Un Rossini segreto nelle lettere acquistate dall'omonima Fondazione Rossini

"La musica vuole freschezza di idee, io non ho che languore e idrofobia". Così Gioachino Rossini descriveva all'amico Domenico Donzelli, uno dei più famosi tenori dell'Ottocento, interprete rossiniano ma anche di Donizetti e Bellini (fu il primo Pollione in Norma) lo stato di depressione che lo aveva portato ad abbandonare la musica operistica dopo il grande successo del Guillaume Tell (1829)e a ritirarsi negli 'anni del silenzio'. La lettera fa parte di un lotto di 21 missive provenienti da una collezione privata bolognese acquistate dalla Fondazione Rossini, che va ad arricchire il fondo di autografi del musicista conservati a Pesaro nel Tempietto Rossiniano.
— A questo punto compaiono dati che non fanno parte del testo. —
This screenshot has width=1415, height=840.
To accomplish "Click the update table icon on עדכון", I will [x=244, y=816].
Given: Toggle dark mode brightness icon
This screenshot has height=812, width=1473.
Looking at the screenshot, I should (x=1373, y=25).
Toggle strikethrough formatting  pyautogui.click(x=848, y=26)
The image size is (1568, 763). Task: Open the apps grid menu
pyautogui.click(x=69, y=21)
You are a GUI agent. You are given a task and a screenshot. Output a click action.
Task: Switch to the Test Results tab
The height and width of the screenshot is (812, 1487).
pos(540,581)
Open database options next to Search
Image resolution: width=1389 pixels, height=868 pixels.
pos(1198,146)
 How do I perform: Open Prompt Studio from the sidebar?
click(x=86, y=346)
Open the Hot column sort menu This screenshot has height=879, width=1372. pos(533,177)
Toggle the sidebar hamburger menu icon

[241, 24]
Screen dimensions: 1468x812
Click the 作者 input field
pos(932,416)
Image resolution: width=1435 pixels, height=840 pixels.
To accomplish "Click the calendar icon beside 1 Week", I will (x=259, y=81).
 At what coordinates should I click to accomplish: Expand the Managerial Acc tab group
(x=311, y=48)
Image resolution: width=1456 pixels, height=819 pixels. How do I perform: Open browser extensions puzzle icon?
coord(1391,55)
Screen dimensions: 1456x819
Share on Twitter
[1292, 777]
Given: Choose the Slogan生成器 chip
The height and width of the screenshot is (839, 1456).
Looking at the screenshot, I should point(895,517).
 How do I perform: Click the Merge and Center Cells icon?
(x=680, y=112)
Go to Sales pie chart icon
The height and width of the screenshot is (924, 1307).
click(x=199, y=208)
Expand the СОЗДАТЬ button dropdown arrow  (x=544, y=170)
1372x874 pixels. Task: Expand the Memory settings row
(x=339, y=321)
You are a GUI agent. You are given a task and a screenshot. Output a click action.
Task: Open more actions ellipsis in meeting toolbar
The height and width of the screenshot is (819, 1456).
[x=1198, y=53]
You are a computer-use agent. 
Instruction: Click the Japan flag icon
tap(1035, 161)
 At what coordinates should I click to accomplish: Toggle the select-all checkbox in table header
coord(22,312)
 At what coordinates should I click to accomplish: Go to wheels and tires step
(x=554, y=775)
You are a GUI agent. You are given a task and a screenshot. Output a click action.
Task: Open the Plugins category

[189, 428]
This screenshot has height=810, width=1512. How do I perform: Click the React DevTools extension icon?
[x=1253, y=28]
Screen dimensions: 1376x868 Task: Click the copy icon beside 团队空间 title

Di particolare rilievo la corrispondenza a Donzelli, in tutto 16 lettere dal 1826 al 1863. Le prime testimoniano dell'attività di Rossini come principale responsabile della conduzione al Theatre Italien di Parigi e forniscono interessanti particolari sui rapporti e sullo scambio di artisti tra il teatro parigino e il San Carlo di Napoli. E di conseguenza sono la fonte principale di notizie sulle relazioni tra Rossini e l'impresario Domenico Barbaja, dopo i trionfi del soggiorno napoletano del musicista. Molti i particolari curiosi o inediti: come, ad esempio, la riservatezza di una delle lettere, tanto che Rossini chiede all'amico di indirizzarla alla nonna, ormai defunta, Lucia Guidarini. Ancora più importanti a fini biografici, le missive inviate a Donzelli da Firenze tra il 1848 e il 1853: l'autore del Barbiere di Siviglia parla del suo stato di prostrazione di fronte alla musica (gli ci vorranno anni per uscirne), ma anche della nostalgia per Bologna, abbandonata in fretta per i moti del 1848, e la disillusione per il comportamento dei bolognesi, che lo avevano ritenuto in reazionario. Ma il Cigno di Pesaro, che amava definirsi scherzosamente 'il Cignale di Lugo', conserva il suo spirito ironico, qualificando Donzelli "celebre tenore a spasso senza quartali...". E non mancano le citazioni gastronomiche: Rossini, appassionato buongustaio, chiede la ricetta delle "zeppole alla napoletana". Oppure specifica che l'olio che sta inviando alla moglie di Donzelli è lucchese e vergine. Le lettere - dice il presidente della Fondazione Rossini Oriano Giovanelli -, acquistate anche con il contributo della Banca di Pesaro Credito Cooperativo, sono importanti per il prossimo volume dell'Epistolario Rossiniano, già in cantiere, a cura di Sergio Ragni.